Explaining the low number of CNG buses, bus companies said that this type of vehicle is priced 20 percent higher than normal buses. For instance, the price of an 80 seater bus using gasoline approximates VND2.4 billion (US$106,000) but it is VND2.75 billion for a CNG bus of the same size. Meanwhile, the city has not had a suitable subsidy mechanism to develop the environmentally friendly vehicle.
Mr. Nguyen Van Trieu, chairman of May 19 Cooperative and deputy director general of HCMC Bus Cooperative Alliance, said that subsidy level for CNG buses is equal to gasoline fueled vehicles. Most of buses newly bought under the city’s project to renew 1,680 buses have not received loan interest assistance as per regulations.
With current interest rates, a CNG bus in operation must pay VND35-40 million ($1,540-1,760) a month within seven years to clear original debt and interest. Moreover, the subsidy level in 2017 has been cut 20 percent over the previous year.
High private vehicle volume has contributed to traffic jam, making buses unable to ensure their routes and discouraging passengers. Many routes using gasoline and diesel fueled buses have seen revenue insufficient to make up expenditure.
Sharing the same view, a bus company leader said that the HCMC Department of Transport should work with authorized agencies to issue the preferential bus fare list for students and workers, have capital and interest rate assistance policies for CNG buses, not reduce the subsidy and extend the deadline to replace expired buses until 2019.

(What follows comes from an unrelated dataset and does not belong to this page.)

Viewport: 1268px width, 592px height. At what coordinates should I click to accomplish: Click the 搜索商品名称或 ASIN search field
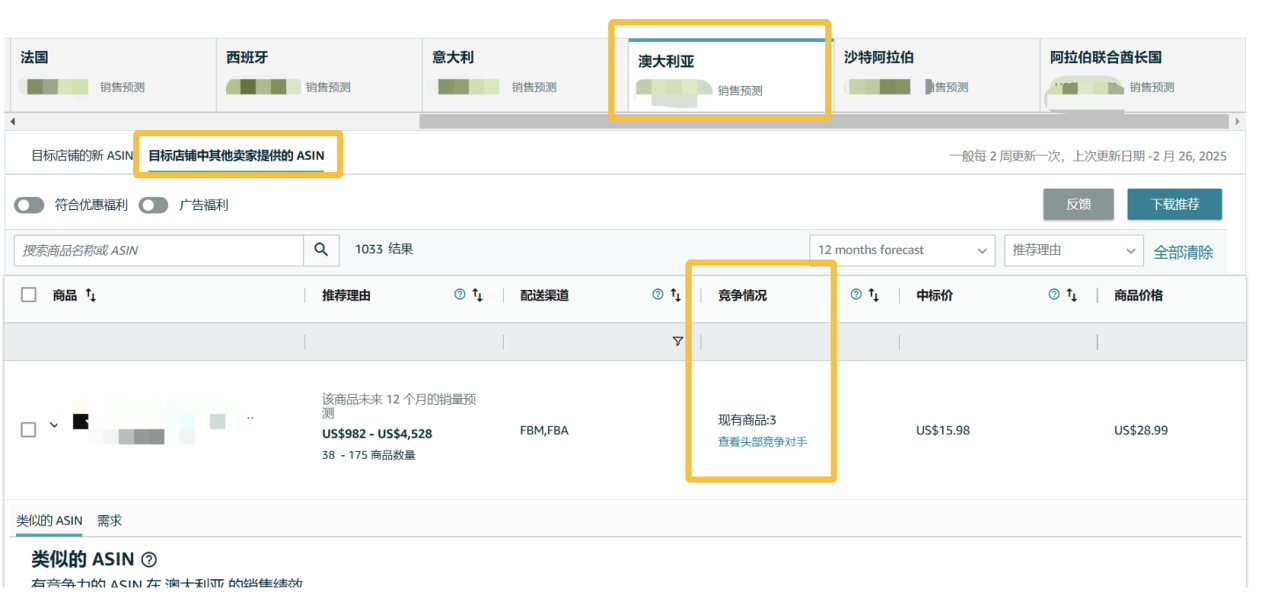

Short of CNG fueling stations
Associate professor Dr. Nguyen Thi Bich Hang from HCMC Transport University, said that a survey on three CNG buses in operation in the city shows that a bus consumes an average of 39.6 kilogram of CNG per 100 kilometers. After one year of pilot operation, these buses save over VND2 billion ($88,000) equivalent to 23 percent fuel cost. CNG use is safe, efficient and environmental friendly.
Besides the subsidy mechanism, the city should invest in CNG fueling stations, which are few and far from buses stations now. In South Korea, businesses will be assisted with US$700,000 and spend a small amount on building a CNG station while in Vietnam they must spend $1 million, which is beyond most transport firms’ ability.
Director of the HCMC Public Passenger Transport Management and Operation Center Tran Chi Trung says that the center is adjusting and supplementing subsidy funding for transport companies to operate efficiently and well perform the policy of renewing bus fleet in the city.
Aside from that, the center has coordinated with media agencies and transport firms to speed up propaganda to attract more bus passengers, speed up the progress of electronic ticket project on subsidized buses and bus priority lanes and continue investing in infrastructure to facilitate bus operation.
Deputy director of the Department of Transport Tran Quang Lam affirmed that the agency will coordinate with relevant agencies to clear difficulties for bus service to develop. It will ask for assistances from the city People’s Committee to invest in school buses and adjust subsidy level to suit practice and obtain the target that 15-20 percent of students in the city will go to school by bus by 2020.
The agency will also propose the committee to have mechanisms to encourage investment in CNG fueling stations.
Other public transport experts said that besides CNG bus development mechanisms, authorized agencies should carefully estimate reasons for the unattractiveness of bus service to local residents.